# Differential Equations General Solution

• May 5th 2009, 07:19 AM
jokke22
Differential Equations General Solution
Hello!

My differential equation is given as following:

$\displaystyle \frac{dy}{dt}=\lambda y$

I am then to find the general solution.

Which is:

$\displaystyle \int\frac{dy}{dt}\,dt=\int \lambda y\,dt \implies y+C_1 = \lambda^2+C_2 \implies \color{red}\boxed{y=\lambda^2+C}$

Is this correct? (Wondering)

Addition, if the$\displaystyle \lambda$ is positive, negative or 0 what would happen in these three cases if you let $\displaystyle t \rightarrow \infty$

Any help would be greatly appreciated!
• May 5th 2009, 07:26 AM
Jester
Quote:

Originally Posted by jokke22
Hello!

My differential equation is given as following:

$\displaystyle \frac{dy}{dt}=\lambda y$

I am then to find the general solution.

Which is:

$\displaystyle \int\frac{dy}{dt}\,dt=\int \lambda y\,dt \implies y+C_1 = \lambda^2+C_2 \implies \color{red}\boxed{y=\lambda^2+C}$

Is this correct? (Wondering)

Addition, if the$\displaystyle \lambda$ is positive, negative or 0 what would happen in these three cases if you let $\displaystyle t \rightarrow \infty$

Any help would be greatly appreciated!

Sorry. $\displaystyle \lambda$ is just a parameter. Your equation is separable

$\displaystyle \frac{dy}{y} = \lambda \,dx$ so $\displaystyle \ln|y| = \lambda \,x + \ln c$ or $\displaystyle y = ce^{\lambda x}$.
• May 5th 2009, 07:59 AM
jokke22
I just plain suck at these equation.

Thanks yet again Danny!

If I could trouble you yet again..

If you were to solve this one then:
$\displaystyle \frac{dy}{dt}= y^2 cos t$

I may be able to find a solution, but how do you show that its periodic with $\displaystyle 2\pi$

(Wondering)
• May 5th 2009, 09:50 AM
Jester
Quote:

Originally Posted by jokke22
I just plain suck at these equation.

Thanks yet again Danny!

If I could trouble you yet again..

If you were to solve this one then:
$\displaystyle \frac{dy}{dt}= y^2 cos t$

I may be able to find a solution, but how do you show that its periodic with $\displaystyle 2\pi$

(Wondering)

$\displaystyle \frac{dy}{y^2} = \cos t\,dt$ so $\displaystyle - \frac{1}{y} = \sin t - c$

thus $\displaystyle y = \frac{1}{c - \sin t}$. Since $\displaystyle \sin t$ is $\displaystyle 2 \pi$ - periodic then so is $\displaystyle y$.
• May 5th 2009, 04:53 PM
HallsofIvy
Quote:

Originally Posted by jokke22
Hello!

My differential equation is given as following:

$\displaystyle \frac{dy}{dt}=\lambda y$

I am then to find the general solution.

Which is:

$\displaystyle \int\frac{dy}{dt}\,dt=\int \lambda y\,dt \implies y+C_1 = \lambda^2+C_2 \implies \color{red}\boxed{y=\lambda^2+C}$

Is this correct? (Wondering)

You already know this is not correct. The reason you can't do it is because on the right you have $\displaystyle \int\lambda y dt$ and that has to be integrated with respect to t. But y is an unknown function of t. Since you don't know what y is in terms of t, you can't integrate with respect to t.

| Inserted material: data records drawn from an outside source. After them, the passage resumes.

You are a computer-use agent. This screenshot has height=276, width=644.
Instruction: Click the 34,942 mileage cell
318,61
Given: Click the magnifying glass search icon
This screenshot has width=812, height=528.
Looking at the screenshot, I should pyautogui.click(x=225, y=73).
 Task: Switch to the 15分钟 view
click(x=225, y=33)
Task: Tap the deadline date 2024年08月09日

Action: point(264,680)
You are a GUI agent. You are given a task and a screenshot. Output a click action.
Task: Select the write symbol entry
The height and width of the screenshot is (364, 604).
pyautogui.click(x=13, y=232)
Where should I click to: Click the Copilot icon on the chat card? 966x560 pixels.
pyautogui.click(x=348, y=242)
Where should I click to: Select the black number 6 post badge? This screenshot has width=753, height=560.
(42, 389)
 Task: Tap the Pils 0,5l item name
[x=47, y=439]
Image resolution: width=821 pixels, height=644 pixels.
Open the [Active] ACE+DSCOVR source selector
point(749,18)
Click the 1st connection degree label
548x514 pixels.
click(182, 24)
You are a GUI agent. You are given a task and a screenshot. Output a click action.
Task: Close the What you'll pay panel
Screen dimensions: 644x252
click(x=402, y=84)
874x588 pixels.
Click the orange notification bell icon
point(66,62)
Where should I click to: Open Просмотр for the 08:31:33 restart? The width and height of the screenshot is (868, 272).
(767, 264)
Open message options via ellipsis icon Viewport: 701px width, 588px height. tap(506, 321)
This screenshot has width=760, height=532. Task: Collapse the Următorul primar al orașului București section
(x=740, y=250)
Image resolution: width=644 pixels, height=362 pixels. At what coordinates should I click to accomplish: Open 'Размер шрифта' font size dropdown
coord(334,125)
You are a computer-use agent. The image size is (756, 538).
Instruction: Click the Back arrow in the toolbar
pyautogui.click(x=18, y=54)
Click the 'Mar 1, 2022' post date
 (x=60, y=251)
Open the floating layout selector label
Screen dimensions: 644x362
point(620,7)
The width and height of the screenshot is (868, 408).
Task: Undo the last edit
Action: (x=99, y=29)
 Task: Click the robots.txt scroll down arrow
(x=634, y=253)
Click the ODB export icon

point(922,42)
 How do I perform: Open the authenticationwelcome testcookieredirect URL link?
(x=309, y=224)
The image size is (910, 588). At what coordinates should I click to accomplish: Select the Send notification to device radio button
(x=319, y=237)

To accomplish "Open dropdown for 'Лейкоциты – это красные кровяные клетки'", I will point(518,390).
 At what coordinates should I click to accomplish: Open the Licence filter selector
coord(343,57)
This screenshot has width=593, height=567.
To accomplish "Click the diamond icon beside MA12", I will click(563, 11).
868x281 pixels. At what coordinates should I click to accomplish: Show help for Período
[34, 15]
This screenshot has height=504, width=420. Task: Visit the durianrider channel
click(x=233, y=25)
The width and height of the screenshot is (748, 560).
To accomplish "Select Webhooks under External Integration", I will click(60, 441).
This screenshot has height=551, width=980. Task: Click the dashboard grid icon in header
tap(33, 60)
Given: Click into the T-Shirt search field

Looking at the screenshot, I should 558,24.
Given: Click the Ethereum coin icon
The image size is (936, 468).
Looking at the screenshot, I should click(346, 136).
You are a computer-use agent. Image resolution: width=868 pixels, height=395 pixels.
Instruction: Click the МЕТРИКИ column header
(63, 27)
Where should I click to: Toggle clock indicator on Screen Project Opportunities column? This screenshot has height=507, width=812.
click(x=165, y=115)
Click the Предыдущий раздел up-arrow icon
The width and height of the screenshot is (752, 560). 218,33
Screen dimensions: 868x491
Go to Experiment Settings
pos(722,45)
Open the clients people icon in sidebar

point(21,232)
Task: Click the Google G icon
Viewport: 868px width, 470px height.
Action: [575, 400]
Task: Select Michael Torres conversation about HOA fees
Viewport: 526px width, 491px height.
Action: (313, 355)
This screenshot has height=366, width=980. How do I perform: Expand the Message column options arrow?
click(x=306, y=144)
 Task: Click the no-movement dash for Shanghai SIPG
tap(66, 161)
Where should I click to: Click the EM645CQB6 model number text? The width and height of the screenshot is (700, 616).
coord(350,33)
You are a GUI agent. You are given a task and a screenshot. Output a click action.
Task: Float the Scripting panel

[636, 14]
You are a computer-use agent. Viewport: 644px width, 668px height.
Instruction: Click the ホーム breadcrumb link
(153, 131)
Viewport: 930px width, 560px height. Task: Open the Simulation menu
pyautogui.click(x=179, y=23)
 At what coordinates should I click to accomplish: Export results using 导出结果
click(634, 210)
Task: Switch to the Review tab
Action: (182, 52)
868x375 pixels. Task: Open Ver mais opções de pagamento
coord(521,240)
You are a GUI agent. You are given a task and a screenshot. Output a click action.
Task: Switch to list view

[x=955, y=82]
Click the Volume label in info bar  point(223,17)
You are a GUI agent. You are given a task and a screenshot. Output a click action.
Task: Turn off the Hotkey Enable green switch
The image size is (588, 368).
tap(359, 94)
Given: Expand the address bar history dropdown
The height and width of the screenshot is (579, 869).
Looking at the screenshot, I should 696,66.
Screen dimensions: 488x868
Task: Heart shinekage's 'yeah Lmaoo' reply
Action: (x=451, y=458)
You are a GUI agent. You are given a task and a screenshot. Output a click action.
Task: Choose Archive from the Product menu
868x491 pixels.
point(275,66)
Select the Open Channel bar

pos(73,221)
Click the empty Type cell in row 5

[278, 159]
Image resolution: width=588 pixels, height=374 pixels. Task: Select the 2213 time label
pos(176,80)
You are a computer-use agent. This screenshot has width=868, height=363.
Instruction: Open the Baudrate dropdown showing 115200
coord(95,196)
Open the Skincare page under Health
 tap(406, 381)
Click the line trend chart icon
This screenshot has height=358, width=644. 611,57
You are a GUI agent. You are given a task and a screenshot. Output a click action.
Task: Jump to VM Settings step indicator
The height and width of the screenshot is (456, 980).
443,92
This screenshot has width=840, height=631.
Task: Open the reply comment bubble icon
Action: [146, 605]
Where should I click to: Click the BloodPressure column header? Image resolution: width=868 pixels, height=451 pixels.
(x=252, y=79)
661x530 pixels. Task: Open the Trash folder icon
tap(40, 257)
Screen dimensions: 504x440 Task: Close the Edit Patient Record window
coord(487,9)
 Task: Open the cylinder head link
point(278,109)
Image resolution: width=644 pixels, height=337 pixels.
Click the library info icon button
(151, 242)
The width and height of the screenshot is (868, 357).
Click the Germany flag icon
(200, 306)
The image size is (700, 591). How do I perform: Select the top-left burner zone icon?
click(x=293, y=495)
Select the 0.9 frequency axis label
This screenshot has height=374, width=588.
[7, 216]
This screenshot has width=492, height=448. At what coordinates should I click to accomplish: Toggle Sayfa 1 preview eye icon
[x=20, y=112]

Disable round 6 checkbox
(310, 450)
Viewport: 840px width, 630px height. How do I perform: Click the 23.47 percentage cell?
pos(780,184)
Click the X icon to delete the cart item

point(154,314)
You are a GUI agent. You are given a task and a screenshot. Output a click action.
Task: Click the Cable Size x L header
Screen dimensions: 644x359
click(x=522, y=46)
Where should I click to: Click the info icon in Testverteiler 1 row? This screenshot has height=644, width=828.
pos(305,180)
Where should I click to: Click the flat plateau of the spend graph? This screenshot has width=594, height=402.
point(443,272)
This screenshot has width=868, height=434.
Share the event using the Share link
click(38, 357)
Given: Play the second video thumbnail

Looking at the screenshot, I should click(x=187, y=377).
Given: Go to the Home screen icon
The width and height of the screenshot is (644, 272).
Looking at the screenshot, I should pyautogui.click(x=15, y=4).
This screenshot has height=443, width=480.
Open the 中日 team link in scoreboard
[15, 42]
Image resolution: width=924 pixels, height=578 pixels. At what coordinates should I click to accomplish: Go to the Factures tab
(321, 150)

Notice that danny arigo's method gives a function of y time "dy" equal to a function of t times "dt". That means you integrate the function of y with respect to y and the function of t with respect to t.

Addition, if the$\displaystyle \lambda$ is positive, negative or 0 what would happen in these three cases if you let $\displaystyle t \rightarrow \infty$

Any help would be greatly appreciated![/QUOTE]
• May 6th 2009, 01:05 AM
jokke22
Grateful for all the help so far!

I do have one more though I can't solve... Appreciate all the help I can get!

$\displaystyle y^{/}+\frac{1}{x}y=e^{x^2}$
where
$\displaystyle x>0$

which satisfy $\displaystyle y(1) = e$

(Wondering)
• May 6th 2009, 06:07 AM
Jester
Quote:

Originally Posted by jokke22
Grateful for all the help so far!

I do have one more though I can't solve... Appreciate all the help I can get!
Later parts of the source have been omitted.